Though critics trip on the prog-rock label, the J.R.R. Tolkien and Ayn Rand references, and the trio's shared nerdy sense of humor, fans have largely sided with Rush. Sales stats place the band behind only the Beatles and the Rolling Stones for the most consecutive gold or platinum studio albums by a rock band. They have 24 gold records and 14 platinum records, and have sold more than 40 million albums worldwide.
All of this builds a damaging case against the Rock and Roll Hall of Fame's credibility. If induction is supposed to be about longevity, influence, and creativity, Rush have certainly fulfilled the criteria. The band has influenced generations of artists - from Metallica, Nine Inch Nails, Pearl Jam, and Smashing Pumpkins to Tool, Radiohead, the Mars Volta, and Mastodon.
Halper has said that Rush's exclusion from the Rock Hall is far beyond a sin of omission. She said that "very good evidence" suggests many rock critics and a high-level Rock Hall exec dislikes Rush, adding "they will never get in as long as he is in charge."
Maybe the Rock Hall will get it right. They did eventually give Black Sabbath, Alice Cooper, and Genesis their due. For now, fans can hope Rush will get in someday, and not in a Velvet Underground- or Ramones-like post-mortem fiasco, but in a triumphant Public Hall concert-acceptance in 2012.

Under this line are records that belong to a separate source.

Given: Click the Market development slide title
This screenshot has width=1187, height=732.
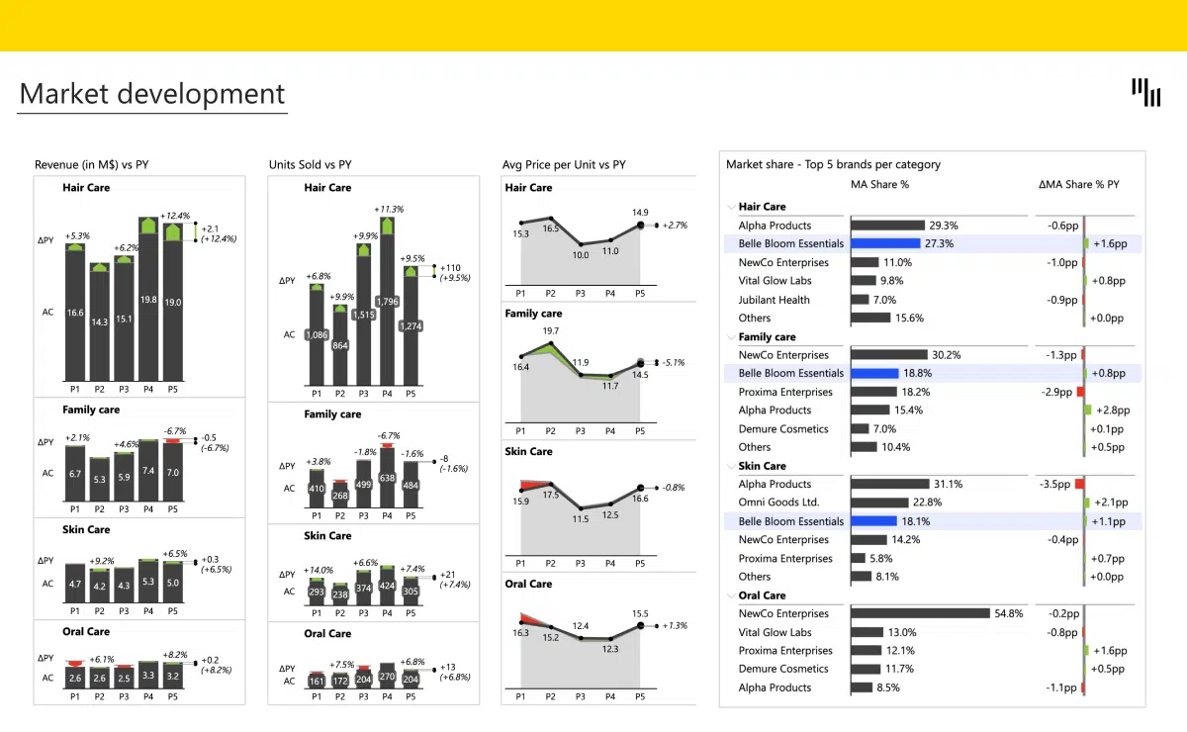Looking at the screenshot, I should click(152, 94).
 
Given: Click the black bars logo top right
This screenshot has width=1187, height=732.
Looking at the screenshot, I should click(1146, 92).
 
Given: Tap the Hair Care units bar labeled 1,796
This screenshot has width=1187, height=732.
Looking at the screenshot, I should click(387, 302).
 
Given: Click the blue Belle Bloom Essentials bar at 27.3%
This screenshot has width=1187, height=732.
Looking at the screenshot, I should click(885, 243).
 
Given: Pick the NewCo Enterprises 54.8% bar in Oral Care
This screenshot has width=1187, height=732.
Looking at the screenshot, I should click(920, 613).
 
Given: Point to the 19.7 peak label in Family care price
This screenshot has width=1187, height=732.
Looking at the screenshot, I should click(551, 330).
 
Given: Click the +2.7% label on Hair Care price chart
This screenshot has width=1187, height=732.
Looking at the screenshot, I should click(675, 226).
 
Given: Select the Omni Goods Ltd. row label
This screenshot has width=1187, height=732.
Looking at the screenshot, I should click(777, 503).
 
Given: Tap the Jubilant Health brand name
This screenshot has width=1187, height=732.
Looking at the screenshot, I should click(774, 300).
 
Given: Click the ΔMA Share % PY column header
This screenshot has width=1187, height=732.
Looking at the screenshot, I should click(1078, 184).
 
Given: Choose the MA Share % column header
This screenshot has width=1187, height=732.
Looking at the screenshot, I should click(879, 184).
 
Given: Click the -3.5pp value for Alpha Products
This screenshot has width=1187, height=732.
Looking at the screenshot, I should click(1054, 485).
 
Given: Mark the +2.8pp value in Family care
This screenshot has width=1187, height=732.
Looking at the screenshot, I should click(1111, 411).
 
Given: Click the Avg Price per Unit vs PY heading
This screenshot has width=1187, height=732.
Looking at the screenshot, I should click(564, 165).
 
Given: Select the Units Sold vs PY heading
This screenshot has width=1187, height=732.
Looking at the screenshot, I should click(310, 165).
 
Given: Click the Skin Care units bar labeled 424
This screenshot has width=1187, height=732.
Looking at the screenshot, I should click(387, 586).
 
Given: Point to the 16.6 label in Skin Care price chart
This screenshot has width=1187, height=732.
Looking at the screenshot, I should click(640, 499).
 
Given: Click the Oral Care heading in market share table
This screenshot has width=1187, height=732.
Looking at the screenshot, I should click(762, 595).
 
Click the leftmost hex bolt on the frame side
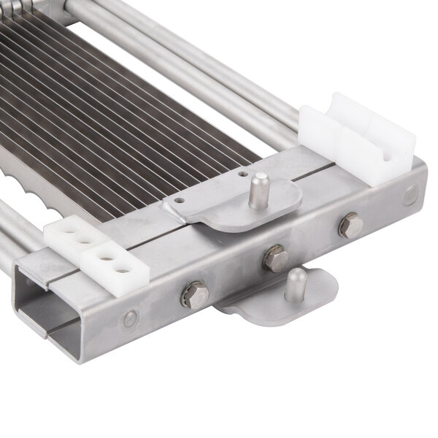195,294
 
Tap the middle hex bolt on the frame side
275,259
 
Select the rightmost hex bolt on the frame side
350,226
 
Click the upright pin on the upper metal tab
258,191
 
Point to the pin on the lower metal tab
296,285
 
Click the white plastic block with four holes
96,252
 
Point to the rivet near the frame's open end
131,318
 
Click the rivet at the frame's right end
410,194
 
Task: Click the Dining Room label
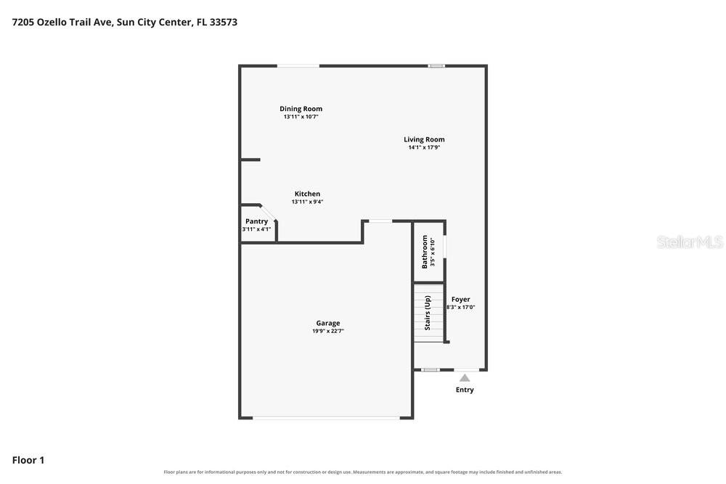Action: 301,109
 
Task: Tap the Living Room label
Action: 424,139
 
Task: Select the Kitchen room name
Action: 307,194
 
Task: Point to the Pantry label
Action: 256,221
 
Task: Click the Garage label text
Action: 328,323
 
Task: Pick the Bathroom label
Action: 425,252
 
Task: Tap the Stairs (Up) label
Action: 428,313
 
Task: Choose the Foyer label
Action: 461,300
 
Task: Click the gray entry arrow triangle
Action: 465,378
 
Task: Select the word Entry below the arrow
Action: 465,390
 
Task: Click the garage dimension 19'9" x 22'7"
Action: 328,331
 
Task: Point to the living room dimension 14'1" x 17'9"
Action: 424,147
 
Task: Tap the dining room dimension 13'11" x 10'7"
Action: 301,117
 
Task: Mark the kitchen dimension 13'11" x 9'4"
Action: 307,202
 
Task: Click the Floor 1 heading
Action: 28,460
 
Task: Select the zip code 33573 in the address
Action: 223,22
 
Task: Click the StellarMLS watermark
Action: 690,242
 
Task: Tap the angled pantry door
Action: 268,213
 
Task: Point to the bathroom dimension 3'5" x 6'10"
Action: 433,253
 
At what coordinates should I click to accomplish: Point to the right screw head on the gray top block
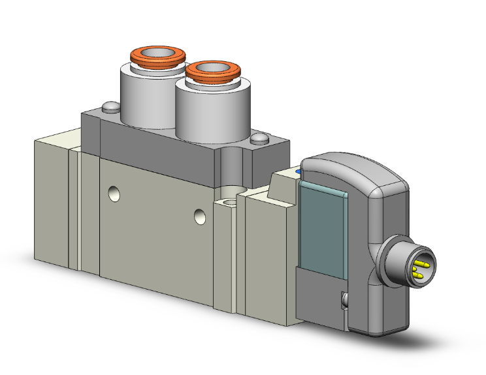(x=259, y=138)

Until that day comes, all of us former zit-faced, geeky, CD-buying, concert-going, merchandise-buying freaks that put money in musicians' coffers will think of induction day as this Friday, when Rush's Time Machine Tour arrives at Quicken Loans Arena, where they'll play 1981's classic Moving Pictures in its entirety. The show will be filmed for a DVD release in honor of Cleveland being the first U.S. city to give the band radio airplay.
Now that is an induction ceremony, proving that Rush will always be the People's Band. It's just as well. Public Hall won't hold all of us anyway.